Parma kam wieder
Wenn wir hier -wie in den letzten Tagen erlebt- die Regenmenge eines Monats in einer Nacht erfahren, dann kostet dies rd. 150 Feuerwehreinsätze und den Versicherern die Kosten für die Schadensregulierungen. Dort heißt dies immer gleich viele hundert TOTE.Erst sah alles so aus als würde “Parma” in Richtung Taiwan abziehen, er drehte jedoch und kam erneut über den Norden Luzons. Strömender Regen. Neuerliche Überschwemmungen und die große Gefahr von Erdrutschen, versetzen die Menschen erneut in Angst und Schrecken. Alle Menschen, die an Flüssen oder an Hängen wohnen, müssen sich in Sicherheit bringen, die Gefahr für ihr Leben und das ihrer Familien ist allgegenwärtig.
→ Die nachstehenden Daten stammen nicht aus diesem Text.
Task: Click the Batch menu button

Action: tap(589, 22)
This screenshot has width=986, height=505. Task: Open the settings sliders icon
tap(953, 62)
In der Region Manila und den umliegenden Provinzen hatte Ondoy (oder Ketsana) mit heftigen Überschwemmungen, 300 Menschen -oft komplette Familien- den Tod gebracht. Viele Zehntausende sind noch immer in Notunterkünften “zuhaus”, weil ihre Häuser von den Wassermassen gänzlich zerstört, oder schwer beschädigt wurden.
Präs. Obama stellte 1,8 Millionen Dollar aus der US-Entwicklungshilfe-Agentur zur Verfügung.
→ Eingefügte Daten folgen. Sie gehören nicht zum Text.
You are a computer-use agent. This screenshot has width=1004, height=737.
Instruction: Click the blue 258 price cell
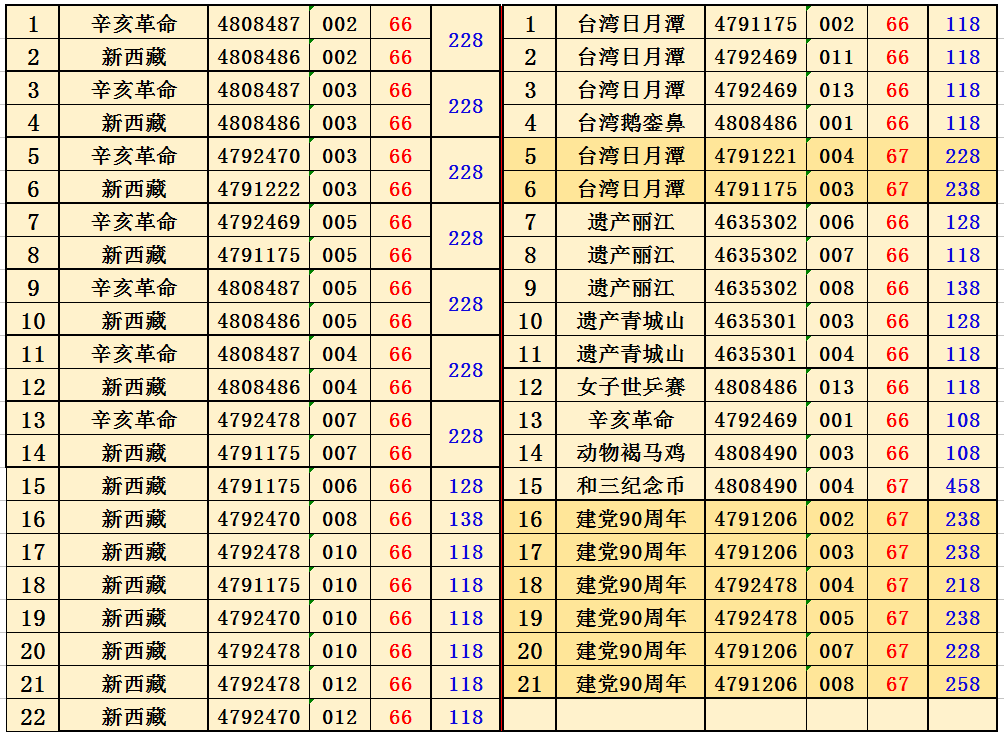963,684
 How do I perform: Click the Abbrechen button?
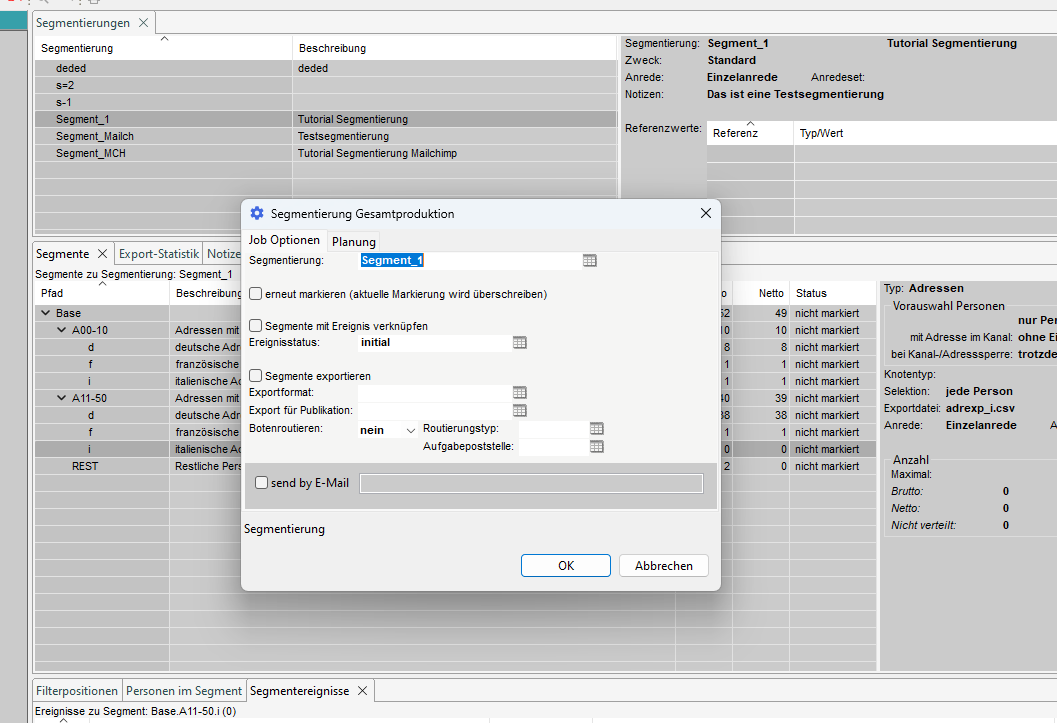point(663,565)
Japan wird nun ebenfalls von einem Taifun bedroht. “Melor” näherte sich mit Windgeschwindigkeiten von mehr als 160 Kilometern in der Stunde der japanischen Insel Honshu. Möglicherweise handelt es sich um den heftigsten Sturm der die jap. Hauptinsel seid einem Jahrzehnt heimgesucht hat. Sobald der Taiphoon auf Land trifft ist dort mit heftigsten Niederschlägen und Windböen zu rechnen.
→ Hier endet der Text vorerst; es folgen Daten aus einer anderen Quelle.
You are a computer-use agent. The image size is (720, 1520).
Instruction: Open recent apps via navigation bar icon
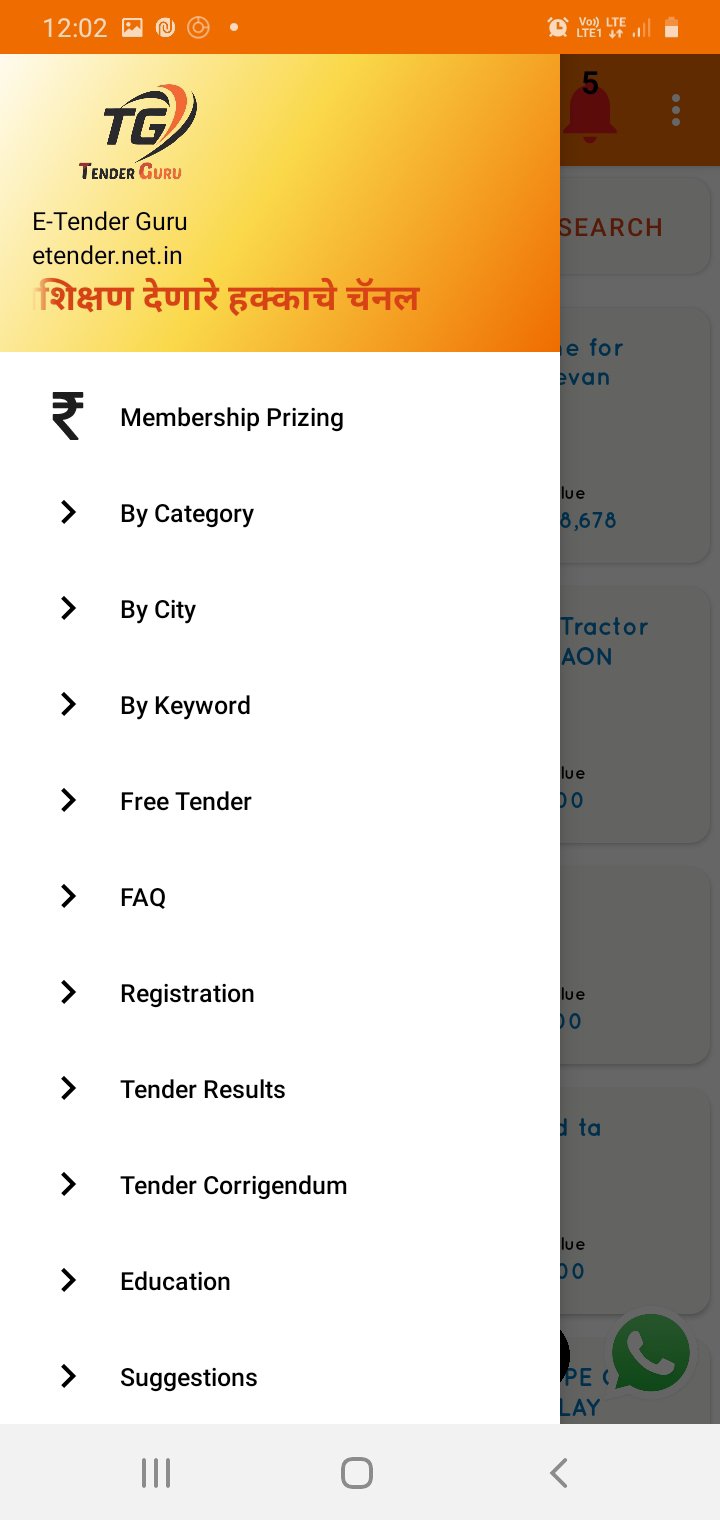156,1472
Unser Apell an alle Verantwortlichen in Politik und Wirtschaft lautet daher:
Schluß mit teuren und ergebnislosen Arbeitsessen, langwierigen Arbeitskreisen und mathematischen Blindflügen über eventuelle Zeiträume und Schadenshöhen. Geschönte Umwelt-Bilanzen und Emissionshandel gehören verboten. Jede Nation muss im Interesse seiner Menschen und dieser, unser aller einen Welt, den Raubbau an der Natur, den Ausstoß an Abgasen den Umwelt-Wahnsinn aus purer Gier beenden. Vorn an sollten hier die sog. führenden Industrienationen stehen -alle!